Text block:

In reality, the Baroque masters did not intend their music to be treated as relaxing, suitable for dinner or office usage.  In fact, according to Judy Tarling in The Weapons of Rhetoric:  A Guide for Musicians and Audiences, “The ubiquitous use of music written in the rhetorical style (Brandenburg Concertos, Vivaldi’s ‘Four Seasons’) as ‘easy listening’ background music in the shopping mall, lift or supermarket is disturbing and devalues its rhetorical worth.” (Page iv)  Tarling continues on by noting that even though some music of the period was used as background music, it was nonetheless appropriately tailored such that it would not be too taxing on the audience’s emotions.  In other words, composers wrote music specifically intended for this purpose.  Take Telemann’s Tafelmusik, for example; the title literally means “dinner music”, and other composers of the period wrote collections under the same title for the same purpose.  Listening to Telemann’s piece described above, I find it somewhat bland compared to other Baroque masterpieces that I have heard.  And no wonder, since it was deliberately written to be bland!

Exercise A: Rewrite the part of the listing that opens with the line containing "Tap the overhead shower head in front view" and closes with the line containing "coord(245,170)", changing every "bullet dot" to "bullet point" and keeping everything else the same.
Exercise B: Extend the passage on Baroque music as background music, starting after its final sentence.
The passage on Baroque music and the listing are separate, unrelated material.

Dataset entries:
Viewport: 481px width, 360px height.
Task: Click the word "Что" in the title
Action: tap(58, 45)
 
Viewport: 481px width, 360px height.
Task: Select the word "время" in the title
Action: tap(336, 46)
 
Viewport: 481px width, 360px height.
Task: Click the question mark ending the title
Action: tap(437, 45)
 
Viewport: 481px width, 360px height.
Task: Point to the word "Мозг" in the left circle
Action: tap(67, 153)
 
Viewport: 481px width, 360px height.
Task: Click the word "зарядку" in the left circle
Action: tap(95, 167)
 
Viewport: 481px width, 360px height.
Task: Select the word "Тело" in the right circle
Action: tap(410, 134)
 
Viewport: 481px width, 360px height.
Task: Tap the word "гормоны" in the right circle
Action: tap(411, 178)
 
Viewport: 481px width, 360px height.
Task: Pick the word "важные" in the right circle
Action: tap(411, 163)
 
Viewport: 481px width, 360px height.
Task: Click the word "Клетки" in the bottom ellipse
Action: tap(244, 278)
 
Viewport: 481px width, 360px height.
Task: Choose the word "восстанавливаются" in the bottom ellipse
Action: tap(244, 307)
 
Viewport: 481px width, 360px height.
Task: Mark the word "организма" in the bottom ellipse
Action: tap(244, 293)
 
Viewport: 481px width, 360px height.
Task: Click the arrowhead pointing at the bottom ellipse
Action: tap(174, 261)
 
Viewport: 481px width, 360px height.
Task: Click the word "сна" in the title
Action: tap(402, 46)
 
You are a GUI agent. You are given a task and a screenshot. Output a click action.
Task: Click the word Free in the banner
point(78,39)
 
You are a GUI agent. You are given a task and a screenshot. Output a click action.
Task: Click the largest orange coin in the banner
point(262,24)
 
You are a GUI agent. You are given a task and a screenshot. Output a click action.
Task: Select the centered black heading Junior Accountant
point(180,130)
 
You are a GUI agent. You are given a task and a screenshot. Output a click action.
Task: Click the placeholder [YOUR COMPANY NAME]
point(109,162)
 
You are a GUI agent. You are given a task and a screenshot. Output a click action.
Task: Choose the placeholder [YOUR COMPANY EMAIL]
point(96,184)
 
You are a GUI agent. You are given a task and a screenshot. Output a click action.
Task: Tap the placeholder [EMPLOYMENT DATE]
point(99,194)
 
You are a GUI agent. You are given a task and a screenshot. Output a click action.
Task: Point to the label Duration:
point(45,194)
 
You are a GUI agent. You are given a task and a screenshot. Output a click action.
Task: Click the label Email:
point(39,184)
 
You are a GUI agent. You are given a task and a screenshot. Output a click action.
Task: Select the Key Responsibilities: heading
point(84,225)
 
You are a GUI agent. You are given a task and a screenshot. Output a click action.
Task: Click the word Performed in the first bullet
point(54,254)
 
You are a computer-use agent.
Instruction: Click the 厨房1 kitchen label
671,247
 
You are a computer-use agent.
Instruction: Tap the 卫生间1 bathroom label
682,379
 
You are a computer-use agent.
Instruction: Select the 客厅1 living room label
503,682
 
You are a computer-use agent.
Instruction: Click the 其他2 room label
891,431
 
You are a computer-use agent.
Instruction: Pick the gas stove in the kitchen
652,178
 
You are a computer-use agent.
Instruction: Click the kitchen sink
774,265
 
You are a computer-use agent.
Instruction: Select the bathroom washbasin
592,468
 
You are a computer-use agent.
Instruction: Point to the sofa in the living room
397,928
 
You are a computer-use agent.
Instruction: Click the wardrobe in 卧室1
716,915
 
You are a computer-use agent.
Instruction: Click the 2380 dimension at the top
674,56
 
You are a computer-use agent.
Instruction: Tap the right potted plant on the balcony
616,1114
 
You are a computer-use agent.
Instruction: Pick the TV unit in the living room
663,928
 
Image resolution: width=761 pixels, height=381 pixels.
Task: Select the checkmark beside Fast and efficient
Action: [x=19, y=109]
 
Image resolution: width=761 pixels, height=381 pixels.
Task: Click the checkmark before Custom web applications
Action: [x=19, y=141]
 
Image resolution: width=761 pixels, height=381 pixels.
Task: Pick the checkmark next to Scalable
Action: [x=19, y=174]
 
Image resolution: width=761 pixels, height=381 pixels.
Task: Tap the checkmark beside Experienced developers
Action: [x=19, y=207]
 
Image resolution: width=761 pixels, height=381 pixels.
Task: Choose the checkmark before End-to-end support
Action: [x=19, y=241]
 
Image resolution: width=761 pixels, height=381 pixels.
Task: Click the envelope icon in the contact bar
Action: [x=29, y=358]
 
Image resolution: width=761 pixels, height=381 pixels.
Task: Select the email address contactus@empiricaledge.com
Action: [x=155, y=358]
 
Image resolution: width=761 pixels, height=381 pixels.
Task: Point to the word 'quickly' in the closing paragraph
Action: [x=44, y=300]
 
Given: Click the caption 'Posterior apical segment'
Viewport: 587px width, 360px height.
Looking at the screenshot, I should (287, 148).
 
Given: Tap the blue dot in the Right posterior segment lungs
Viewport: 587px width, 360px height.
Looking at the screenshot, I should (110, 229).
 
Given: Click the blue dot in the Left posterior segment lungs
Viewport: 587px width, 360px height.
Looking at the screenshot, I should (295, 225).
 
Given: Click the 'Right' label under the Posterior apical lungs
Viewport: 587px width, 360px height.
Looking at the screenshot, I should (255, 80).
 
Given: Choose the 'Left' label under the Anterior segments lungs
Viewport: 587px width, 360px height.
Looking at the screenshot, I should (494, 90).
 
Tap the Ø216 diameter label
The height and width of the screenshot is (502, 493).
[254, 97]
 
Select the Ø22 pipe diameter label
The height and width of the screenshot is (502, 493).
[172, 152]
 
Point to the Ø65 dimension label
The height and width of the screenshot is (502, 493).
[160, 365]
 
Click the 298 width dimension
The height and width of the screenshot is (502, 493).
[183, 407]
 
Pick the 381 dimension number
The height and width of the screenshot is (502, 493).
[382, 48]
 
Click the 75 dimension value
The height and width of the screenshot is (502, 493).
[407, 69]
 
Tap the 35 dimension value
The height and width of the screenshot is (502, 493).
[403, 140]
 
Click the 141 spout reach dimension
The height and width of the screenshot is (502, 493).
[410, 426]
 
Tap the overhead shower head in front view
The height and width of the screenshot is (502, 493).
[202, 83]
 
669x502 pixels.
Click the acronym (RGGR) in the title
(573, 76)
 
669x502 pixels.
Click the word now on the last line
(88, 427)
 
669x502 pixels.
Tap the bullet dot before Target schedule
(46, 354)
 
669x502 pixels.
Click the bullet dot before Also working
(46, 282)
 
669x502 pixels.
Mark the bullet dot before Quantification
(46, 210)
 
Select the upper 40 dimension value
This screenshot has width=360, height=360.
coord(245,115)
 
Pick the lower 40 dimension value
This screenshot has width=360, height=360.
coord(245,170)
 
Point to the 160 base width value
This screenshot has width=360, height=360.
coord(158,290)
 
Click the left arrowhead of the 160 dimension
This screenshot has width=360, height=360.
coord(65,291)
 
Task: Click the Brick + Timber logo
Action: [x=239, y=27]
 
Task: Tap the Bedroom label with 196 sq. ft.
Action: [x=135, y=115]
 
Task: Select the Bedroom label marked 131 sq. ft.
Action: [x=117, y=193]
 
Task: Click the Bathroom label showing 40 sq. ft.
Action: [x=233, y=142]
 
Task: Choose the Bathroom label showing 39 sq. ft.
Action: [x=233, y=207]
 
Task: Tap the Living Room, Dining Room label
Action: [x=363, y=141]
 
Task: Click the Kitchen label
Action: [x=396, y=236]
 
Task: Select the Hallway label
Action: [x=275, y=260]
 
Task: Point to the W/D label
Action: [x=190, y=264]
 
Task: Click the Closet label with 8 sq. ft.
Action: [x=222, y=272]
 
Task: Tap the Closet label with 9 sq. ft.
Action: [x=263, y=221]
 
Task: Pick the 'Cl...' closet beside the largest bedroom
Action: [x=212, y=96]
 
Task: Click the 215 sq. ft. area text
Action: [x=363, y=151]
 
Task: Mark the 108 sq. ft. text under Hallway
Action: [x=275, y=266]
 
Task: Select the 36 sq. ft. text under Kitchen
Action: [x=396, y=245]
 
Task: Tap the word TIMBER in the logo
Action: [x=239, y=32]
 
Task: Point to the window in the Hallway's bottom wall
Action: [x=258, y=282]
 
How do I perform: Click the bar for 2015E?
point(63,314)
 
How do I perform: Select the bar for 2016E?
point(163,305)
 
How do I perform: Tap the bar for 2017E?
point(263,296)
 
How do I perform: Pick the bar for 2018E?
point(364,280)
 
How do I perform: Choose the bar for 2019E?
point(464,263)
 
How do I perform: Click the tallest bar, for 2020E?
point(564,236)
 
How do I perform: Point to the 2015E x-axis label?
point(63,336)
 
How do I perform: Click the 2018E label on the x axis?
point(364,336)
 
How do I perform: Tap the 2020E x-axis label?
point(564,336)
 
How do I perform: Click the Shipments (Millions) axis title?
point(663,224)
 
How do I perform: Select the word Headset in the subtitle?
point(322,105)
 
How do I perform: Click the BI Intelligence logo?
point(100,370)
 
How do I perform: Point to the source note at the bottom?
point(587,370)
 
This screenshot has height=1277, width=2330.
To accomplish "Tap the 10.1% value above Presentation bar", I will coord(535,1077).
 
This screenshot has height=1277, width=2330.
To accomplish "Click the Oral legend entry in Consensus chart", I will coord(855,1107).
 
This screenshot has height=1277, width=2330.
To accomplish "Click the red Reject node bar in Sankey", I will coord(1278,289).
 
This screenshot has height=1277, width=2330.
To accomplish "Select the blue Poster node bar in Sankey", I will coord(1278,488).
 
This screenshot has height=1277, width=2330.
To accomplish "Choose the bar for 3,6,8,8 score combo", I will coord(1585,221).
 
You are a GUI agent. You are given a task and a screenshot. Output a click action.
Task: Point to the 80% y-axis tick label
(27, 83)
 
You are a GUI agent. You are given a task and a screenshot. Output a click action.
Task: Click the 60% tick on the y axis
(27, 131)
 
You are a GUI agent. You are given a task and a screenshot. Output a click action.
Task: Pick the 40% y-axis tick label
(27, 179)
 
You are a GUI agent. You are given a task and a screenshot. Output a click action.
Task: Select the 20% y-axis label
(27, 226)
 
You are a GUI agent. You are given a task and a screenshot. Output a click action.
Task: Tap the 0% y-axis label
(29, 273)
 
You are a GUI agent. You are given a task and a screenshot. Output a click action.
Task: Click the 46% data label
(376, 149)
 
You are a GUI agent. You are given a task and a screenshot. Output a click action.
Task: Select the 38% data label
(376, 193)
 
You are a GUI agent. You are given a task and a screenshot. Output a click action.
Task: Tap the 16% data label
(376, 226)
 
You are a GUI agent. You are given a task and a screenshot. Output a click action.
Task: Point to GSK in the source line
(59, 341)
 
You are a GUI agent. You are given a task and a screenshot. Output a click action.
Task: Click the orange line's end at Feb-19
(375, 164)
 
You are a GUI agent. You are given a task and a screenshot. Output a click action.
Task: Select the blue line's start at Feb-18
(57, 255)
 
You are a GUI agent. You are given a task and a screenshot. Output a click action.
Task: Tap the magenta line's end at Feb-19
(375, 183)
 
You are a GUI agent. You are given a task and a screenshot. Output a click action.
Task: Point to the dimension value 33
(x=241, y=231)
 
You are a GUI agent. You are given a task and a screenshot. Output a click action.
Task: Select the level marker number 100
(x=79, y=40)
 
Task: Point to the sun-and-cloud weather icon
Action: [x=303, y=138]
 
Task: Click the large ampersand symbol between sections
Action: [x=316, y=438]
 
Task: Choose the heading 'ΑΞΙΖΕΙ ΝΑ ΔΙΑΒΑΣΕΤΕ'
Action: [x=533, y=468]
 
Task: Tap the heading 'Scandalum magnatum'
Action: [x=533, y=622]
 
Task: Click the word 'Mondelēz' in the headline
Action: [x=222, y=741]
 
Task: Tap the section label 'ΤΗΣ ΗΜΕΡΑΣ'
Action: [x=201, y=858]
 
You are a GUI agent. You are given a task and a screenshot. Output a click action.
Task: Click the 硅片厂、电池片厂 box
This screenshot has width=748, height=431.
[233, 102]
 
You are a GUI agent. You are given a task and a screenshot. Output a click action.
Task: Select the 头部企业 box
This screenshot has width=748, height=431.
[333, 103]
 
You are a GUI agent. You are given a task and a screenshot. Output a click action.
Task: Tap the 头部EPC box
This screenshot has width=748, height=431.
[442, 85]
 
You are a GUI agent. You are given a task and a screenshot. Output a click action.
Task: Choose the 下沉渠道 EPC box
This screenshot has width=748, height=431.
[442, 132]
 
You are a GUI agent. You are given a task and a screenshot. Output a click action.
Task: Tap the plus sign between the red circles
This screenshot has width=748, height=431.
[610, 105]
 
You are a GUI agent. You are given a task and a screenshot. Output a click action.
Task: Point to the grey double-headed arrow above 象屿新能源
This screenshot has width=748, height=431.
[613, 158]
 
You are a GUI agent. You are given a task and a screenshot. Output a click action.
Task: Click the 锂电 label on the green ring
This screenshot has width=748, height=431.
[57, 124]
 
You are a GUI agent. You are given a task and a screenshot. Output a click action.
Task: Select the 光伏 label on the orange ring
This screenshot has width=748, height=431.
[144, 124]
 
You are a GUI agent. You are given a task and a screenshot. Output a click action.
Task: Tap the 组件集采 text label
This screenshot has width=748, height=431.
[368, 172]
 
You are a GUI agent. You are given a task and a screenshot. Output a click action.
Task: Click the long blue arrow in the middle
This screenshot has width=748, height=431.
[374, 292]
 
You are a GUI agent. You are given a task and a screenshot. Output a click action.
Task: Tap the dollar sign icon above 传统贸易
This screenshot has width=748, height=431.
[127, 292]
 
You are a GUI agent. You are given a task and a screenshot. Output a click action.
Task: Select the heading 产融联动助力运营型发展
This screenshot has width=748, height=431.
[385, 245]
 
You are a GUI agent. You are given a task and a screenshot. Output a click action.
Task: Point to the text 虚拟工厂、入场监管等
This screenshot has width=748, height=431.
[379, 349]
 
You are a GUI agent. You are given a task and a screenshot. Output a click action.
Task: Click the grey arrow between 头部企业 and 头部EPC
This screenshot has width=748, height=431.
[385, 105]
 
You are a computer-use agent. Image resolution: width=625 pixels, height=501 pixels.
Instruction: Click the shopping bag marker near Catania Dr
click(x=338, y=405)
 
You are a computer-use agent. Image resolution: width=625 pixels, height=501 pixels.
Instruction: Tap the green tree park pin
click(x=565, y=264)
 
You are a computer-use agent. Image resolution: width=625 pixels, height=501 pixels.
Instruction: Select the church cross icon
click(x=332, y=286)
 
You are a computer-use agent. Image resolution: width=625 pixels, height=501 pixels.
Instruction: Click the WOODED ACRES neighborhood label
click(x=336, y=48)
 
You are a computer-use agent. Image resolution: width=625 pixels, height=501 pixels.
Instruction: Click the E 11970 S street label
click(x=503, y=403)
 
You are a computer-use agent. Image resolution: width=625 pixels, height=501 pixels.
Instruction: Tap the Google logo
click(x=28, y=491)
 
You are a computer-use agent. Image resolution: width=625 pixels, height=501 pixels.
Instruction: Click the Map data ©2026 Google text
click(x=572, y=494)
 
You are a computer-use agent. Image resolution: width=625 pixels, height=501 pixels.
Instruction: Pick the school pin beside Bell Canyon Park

Answer A:
Tap the overhead shower head in front view
The height and width of the screenshot is (502, 493).
[202, 83]
 
669x502 pixels.
Click the acronym (RGGR) in the title
(573, 76)
 
669x502 pixels.
Click the word now on the last line
(88, 427)
 
669x502 pixels.
Tap the bullet point before Target schedule
(46, 354)
 
669x502 pixels.
Click the bullet point before Also working
(46, 282)
 
669x502 pixels.
Mark the bullet point before Quantification
(46, 210)
 
Select the upper 40 dimension value
This screenshot has width=360, height=360.
coord(245,115)
 
Pick the lower 40 dimension value
This screenshot has width=360, height=360.
coord(245,170)

Answer B:
Recently, I have noticed an ongoing trend to mass-market Baroque and classical music in general.  While I do advocate its usage to aid special needs children and its usage in public places (MUCH better than hard rock!), the “easy listening Baroque” trend does not gel with me well.  In particular, “Relaxing Pachelbel” CDs at Target and entire CD series of Baroque with nature sounds do not rub me right, since the music is becoming too commercial not unlike a McDonald’s Cheeseburger.  As the music was written to arouse emotion, transforming it into bland “muzak” is totally against the composer’s intentions, and while mass-marketing Baroque can be done tastefully (as I have seen), this is going too far.  I totally understand that historically correct performance cannot be enforced in all situations and totally support  today’s generation gaining exposure to quality music, but there is a place where to draw the line.  Seagulls and Purcell just do not mix.